- [Assignment]
Return an exact copy of the lines from the one holding "Given: Click Friday afternoon open circle" to the end of the data, including both the starting and final lines. Leave the pictures out.

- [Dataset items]
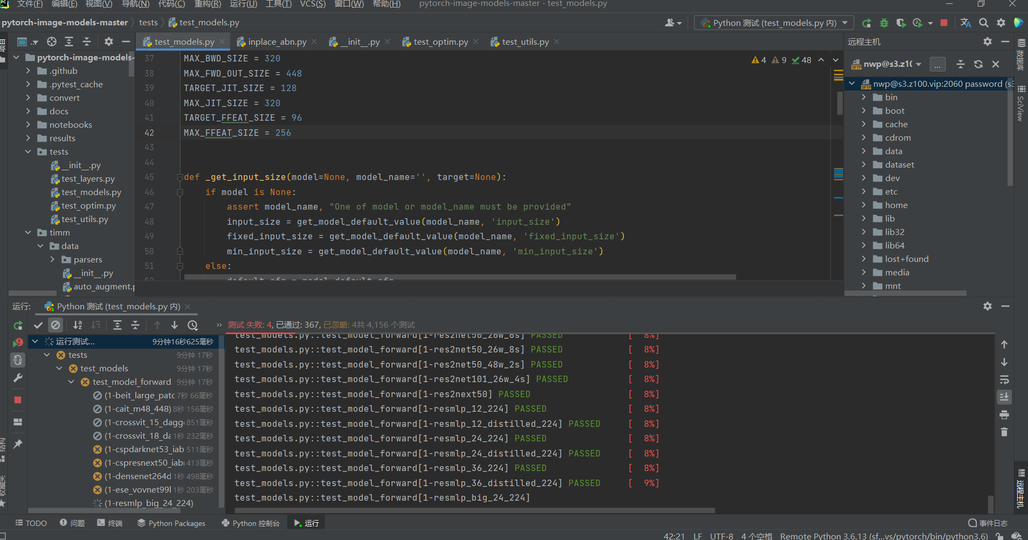Expand the notebooks folder in project tree
Image resolution: width=1028 pixels, height=540 pixels.
pyautogui.click(x=28, y=125)
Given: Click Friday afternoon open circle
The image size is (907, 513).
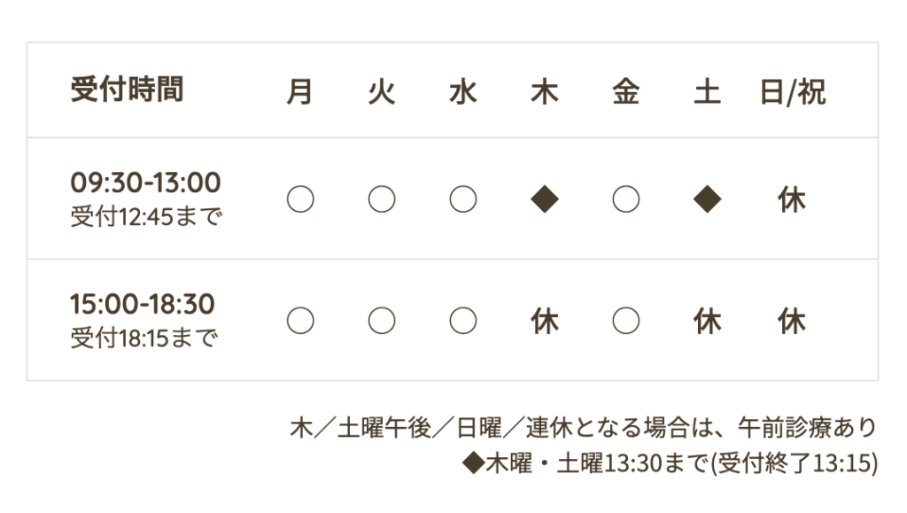Looking at the screenshot, I should click(x=625, y=321).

- [Response area]
Given: Click Friday afternoon open circle
The image size is (907, 513).
Looking at the screenshot, I should click(x=625, y=321).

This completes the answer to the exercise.